Healthy Food

Whole30 Tuna Salad

This is so easily one of my go-to meals. It is quick and jam-packed with nutrients. We make it a lot if we haven’t planned dinner or get home from the gym late and don’t feel like cooking. Personally, I almost always have canned fish on hand, so this is a super easy meal.


  • 2 cans albacore tuna (we use Wild Planet)
  • ½ C. mushrooms, chopped
  • 2 eggs, hard-boiled, chopped (I often also have eggs hard-boiled in our refrigerator for snacks, so this is super easy for me. You could also omit the hard-boiled eggs)
  • ¼-½ C. Whole30 approved mayonnaise
  • 2 t. Spicy deli mustard (We buy ours local from the farmers market or Boetje’s)
  • 4 C. or 1 bunch of kale, spinach or chard, chopped
  • 2 T. olive oil (or oil of your choice)


  1. Heat 1T. Olive oil in a small frying pan over medium heat. Add chopped mushrooms and cook until softened.

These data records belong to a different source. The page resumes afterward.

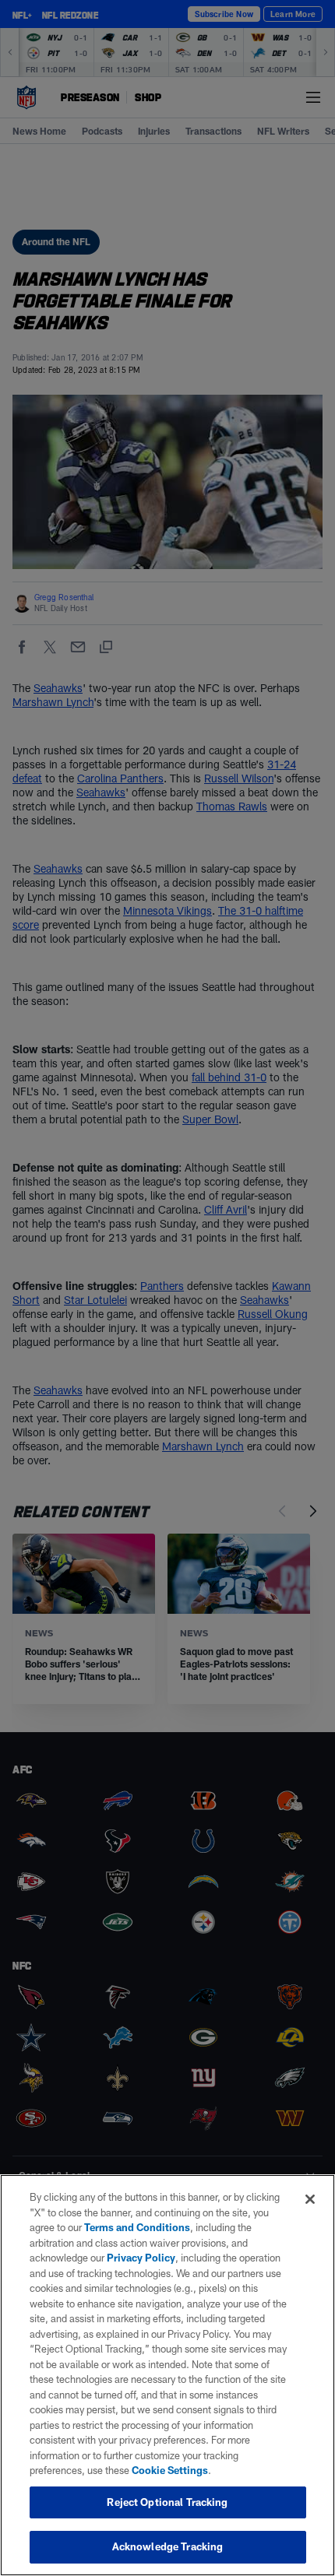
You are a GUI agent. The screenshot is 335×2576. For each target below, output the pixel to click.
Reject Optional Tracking (167, 2502)
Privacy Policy (141, 2257)
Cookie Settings (170, 2470)
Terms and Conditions (137, 2227)
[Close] (310, 2199)
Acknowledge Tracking (168, 2546)
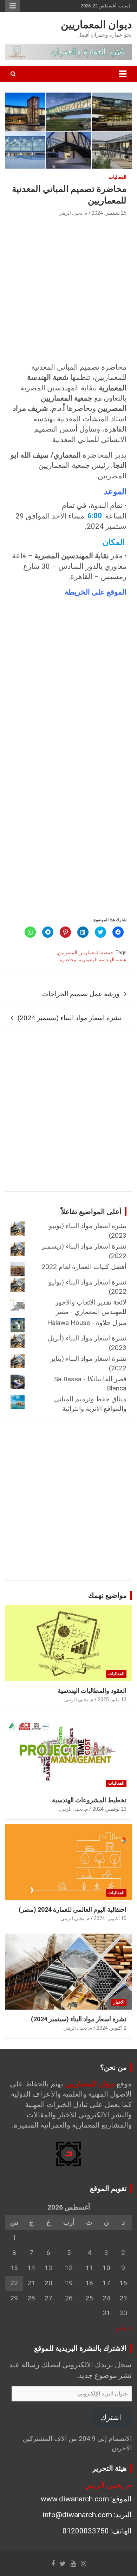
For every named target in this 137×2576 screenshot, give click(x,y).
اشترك (110, 2417)
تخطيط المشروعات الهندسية (89, 1800)
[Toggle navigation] (122, 74)
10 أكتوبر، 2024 (110, 1918)
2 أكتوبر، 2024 (111, 2028)
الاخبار (118, 2002)
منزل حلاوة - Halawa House (86, 1323)
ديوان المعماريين (96, 24)
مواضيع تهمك (107, 1595)
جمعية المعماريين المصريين (85, 952)
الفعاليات (117, 177)
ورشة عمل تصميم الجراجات (80, 994)
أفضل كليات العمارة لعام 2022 (83, 1267)
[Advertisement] (68, 290)
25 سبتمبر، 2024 (109, 213)
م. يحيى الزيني (72, 213)
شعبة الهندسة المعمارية (102, 959)
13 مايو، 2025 (112, 1699)
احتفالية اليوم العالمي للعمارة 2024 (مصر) (72, 1909)
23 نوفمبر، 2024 (109, 1809)
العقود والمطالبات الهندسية (92, 1690)
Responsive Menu (12, 6)
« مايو (124, 2328)
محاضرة (68, 959)
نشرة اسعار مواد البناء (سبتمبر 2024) (69, 1018)
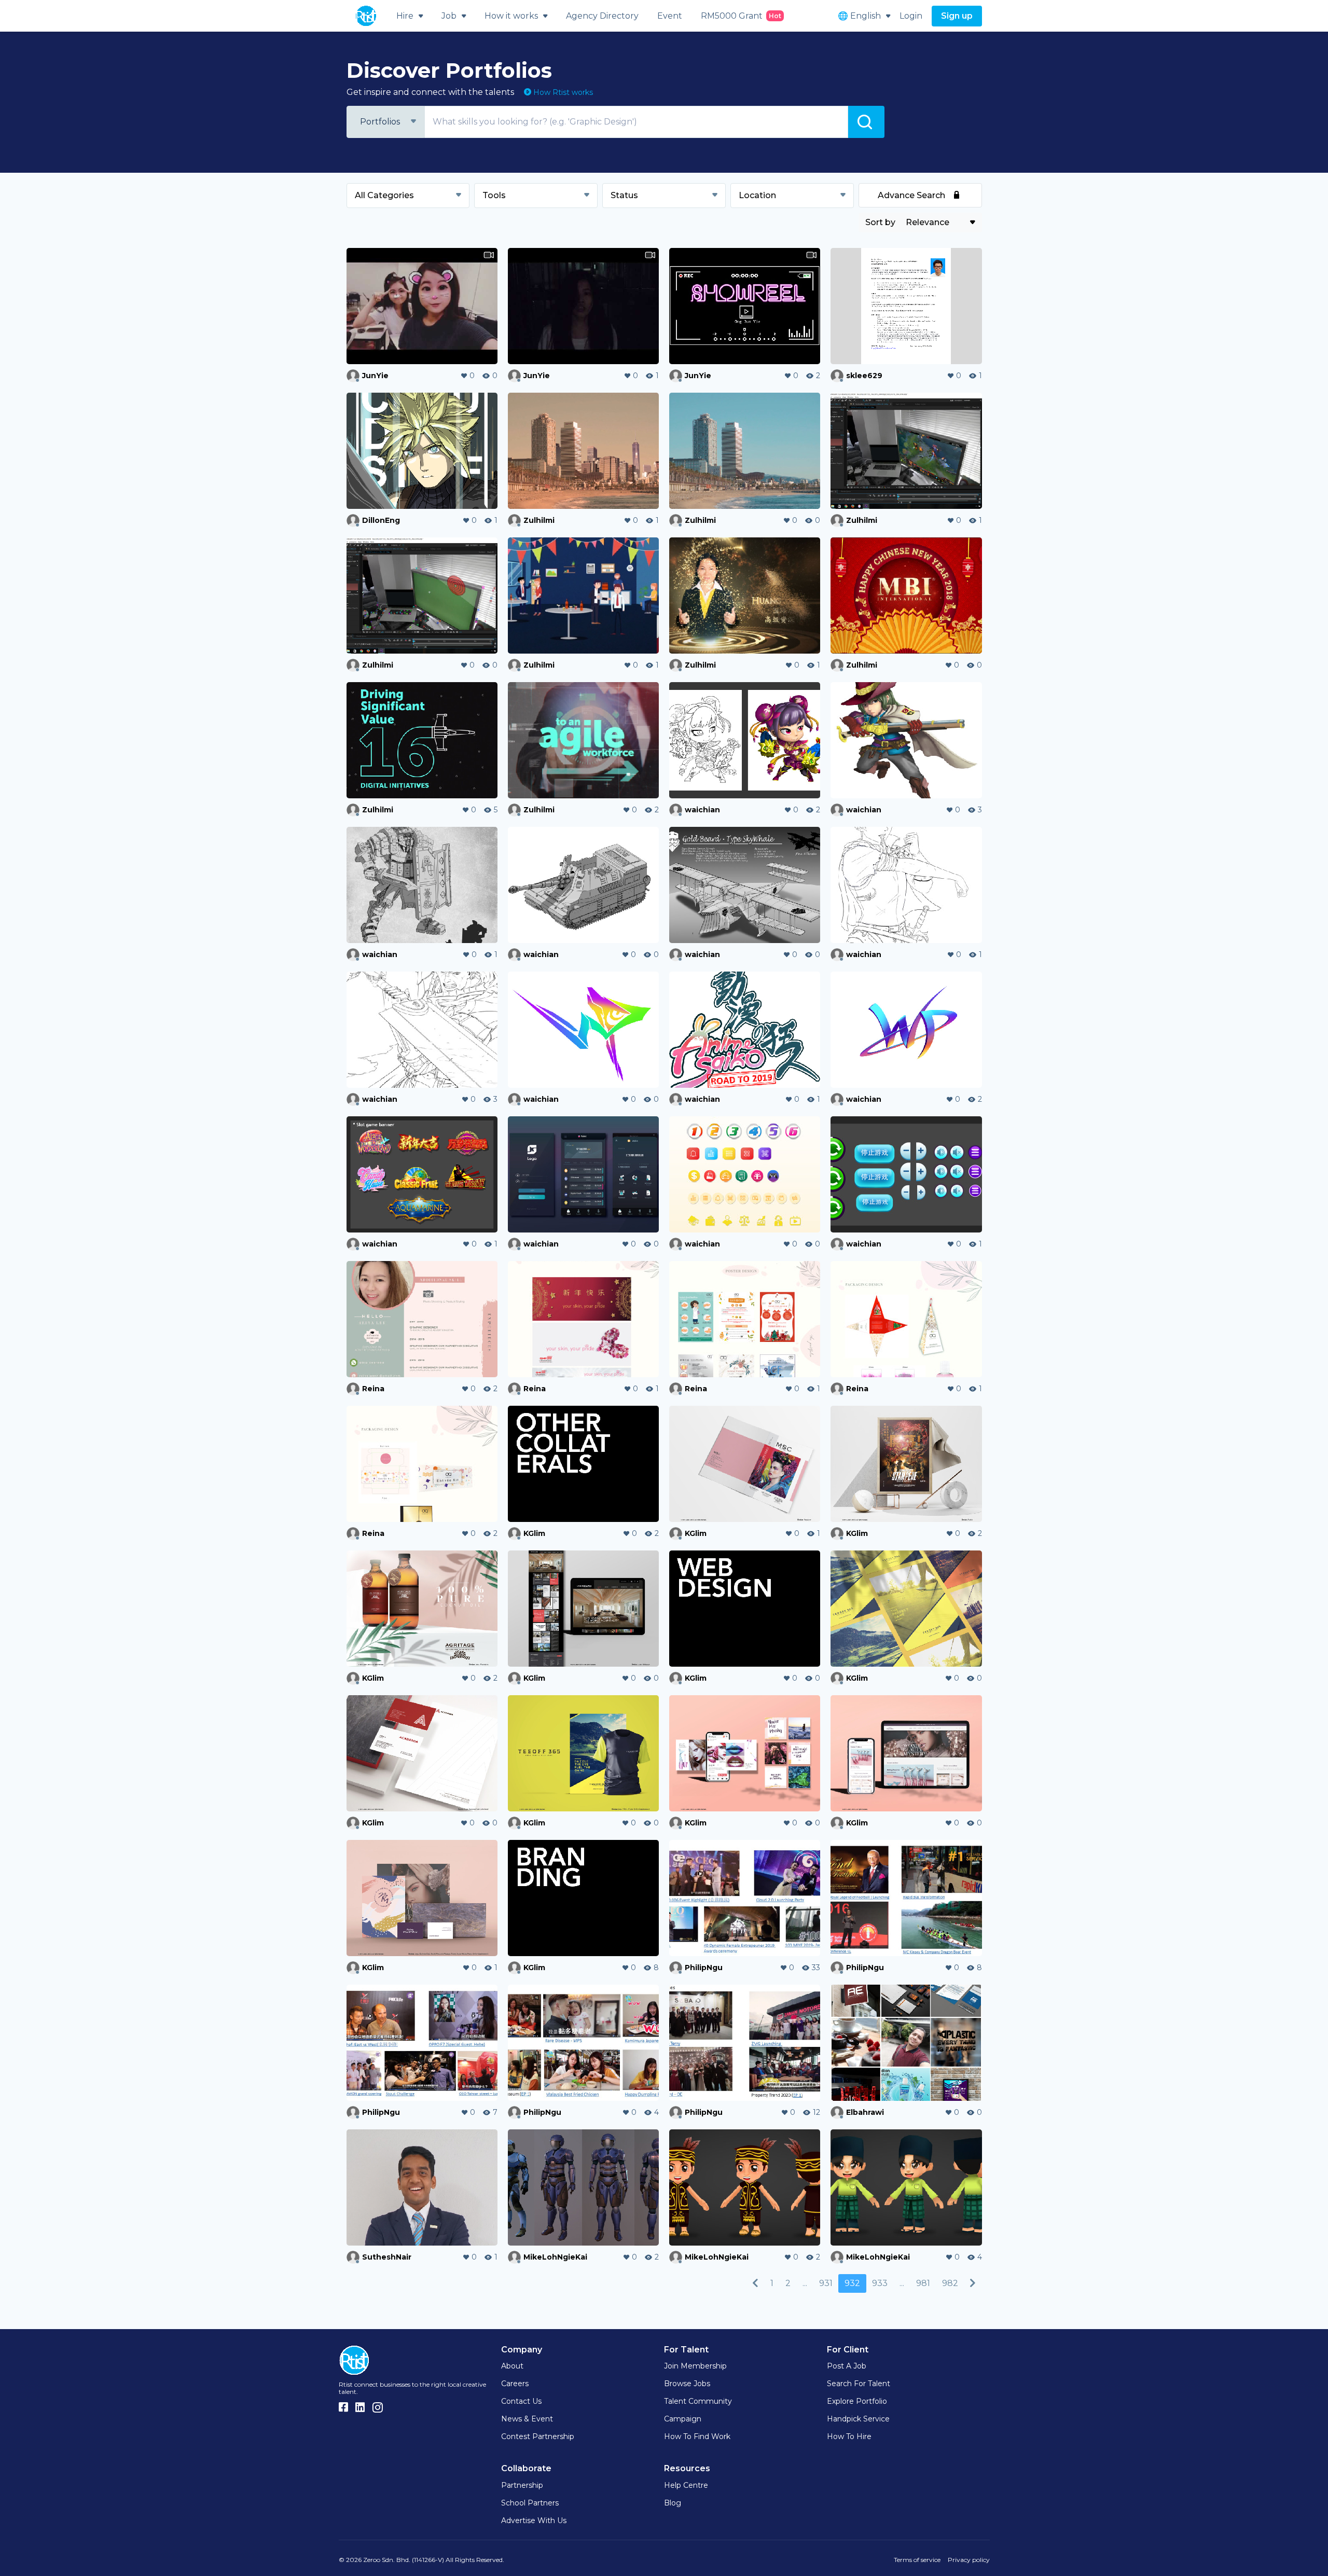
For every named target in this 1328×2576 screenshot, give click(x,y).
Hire (404, 16)
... (805, 2283)
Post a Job (846, 2366)
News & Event (527, 2418)
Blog (672, 2503)
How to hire (849, 2436)
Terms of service (917, 2560)
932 (852, 2283)
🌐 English (859, 16)
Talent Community (698, 2401)
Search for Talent (858, 2383)
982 (950, 2283)
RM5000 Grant (741, 16)
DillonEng (381, 520)
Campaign (682, 2418)
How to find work (697, 2436)
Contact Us (521, 2401)
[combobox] (385, 122)
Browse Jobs (687, 2383)
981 (923, 2283)
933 (880, 2283)
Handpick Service (858, 2418)
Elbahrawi (865, 2112)
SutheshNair (386, 2257)
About (512, 2366)
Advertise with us (533, 2520)
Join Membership (695, 2366)
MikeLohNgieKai (555, 2257)
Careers (515, 2383)
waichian (702, 809)
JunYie (375, 375)
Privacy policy (969, 2560)
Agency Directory (602, 16)
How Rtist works (562, 92)
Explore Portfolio (857, 2401)
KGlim (534, 1533)
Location (757, 195)
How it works (511, 16)
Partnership (522, 2485)
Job (449, 16)
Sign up (957, 16)
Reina (373, 1388)
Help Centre (686, 2485)
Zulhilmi (539, 520)
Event (669, 16)
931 (826, 2283)
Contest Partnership (537, 2436)
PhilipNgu (704, 1967)
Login (911, 16)
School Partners (530, 2503)
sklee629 (864, 375)
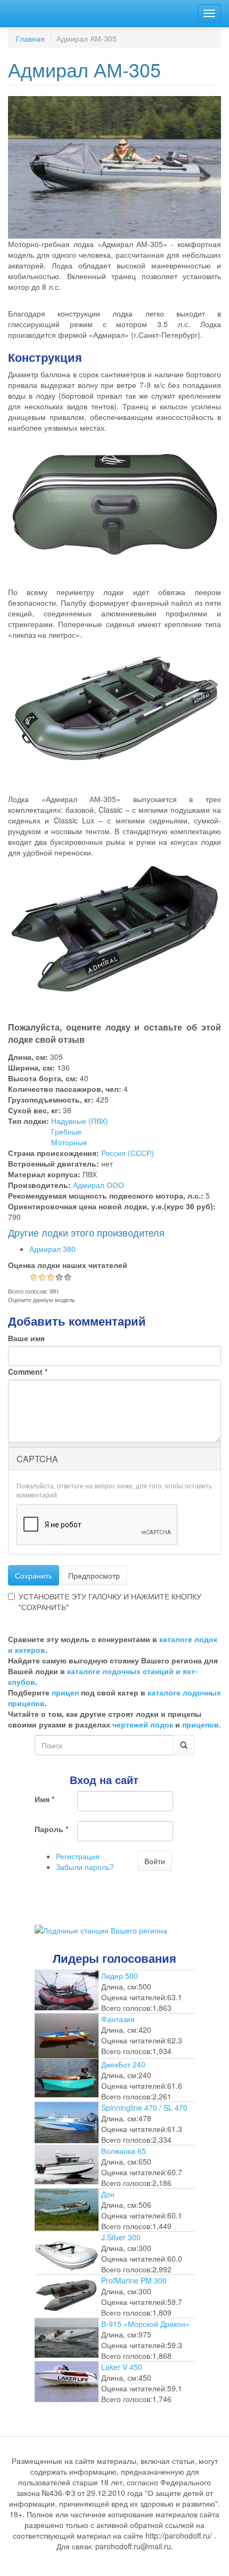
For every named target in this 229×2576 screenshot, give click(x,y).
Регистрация (78, 1856)
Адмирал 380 (52, 1248)
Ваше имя (26, 1338)
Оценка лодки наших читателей (67, 1264)
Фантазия (118, 2019)
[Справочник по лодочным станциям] (101, 1928)
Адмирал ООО (98, 1184)
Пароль (51, 1829)
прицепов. (201, 1724)
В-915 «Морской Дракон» (145, 2323)
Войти (154, 1861)
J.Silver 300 (121, 2237)
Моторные (69, 1142)
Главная (30, 38)
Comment (27, 1371)
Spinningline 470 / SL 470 (144, 2107)
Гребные (66, 1131)
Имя (44, 1799)
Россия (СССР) (127, 1152)
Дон (107, 2194)
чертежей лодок (142, 1724)
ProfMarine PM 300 (134, 2280)
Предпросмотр (94, 1575)
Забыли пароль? (85, 1866)
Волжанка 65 (123, 2150)
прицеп (65, 1692)
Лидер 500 (119, 1975)
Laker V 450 (121, 2366)
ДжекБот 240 (123, 2064)
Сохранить (33, 1575)
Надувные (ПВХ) (79, 1120)
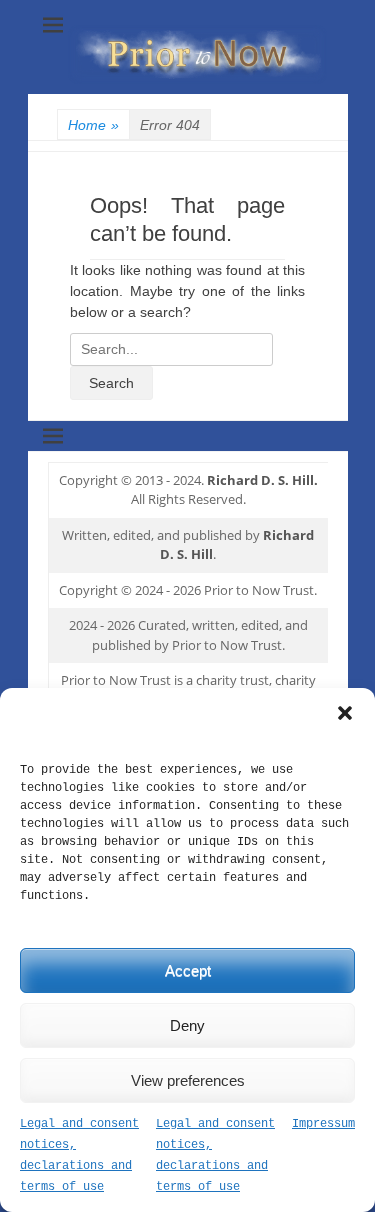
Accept (188, 970)
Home (93, 125)
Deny (187, 1025)
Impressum (323, 1124)
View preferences (188, 1080)
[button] (345, 713)
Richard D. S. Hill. (262, 480)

Remove from pan and set aside.
  2. Open and drain cans of tuna
  3. Chop hard-boiled eggs
  4. Rinse and chop kale
  5. Heat the other 1T. Olive oil in the skillet over medium heat and add chopped kale. I like my greens a little more al-dente, so I saute very briefly (under 2 minutes) until the edges of the kale start to wilt. You can cook the kale to your desired consistency.
  6. Mix together in a large bowl: tuna, cooked mushrooms, chopped eggs, mayonnaise and deli mustard. Voila. You have tuna salad.
  7. Split the cooked greens between 2 plates and top with ¼-½  each of the tuna salad.

Makes: 2 servings


* This recipe should serve only two people. You need your greens and protein! You can also double or triple the recipe for more individuals.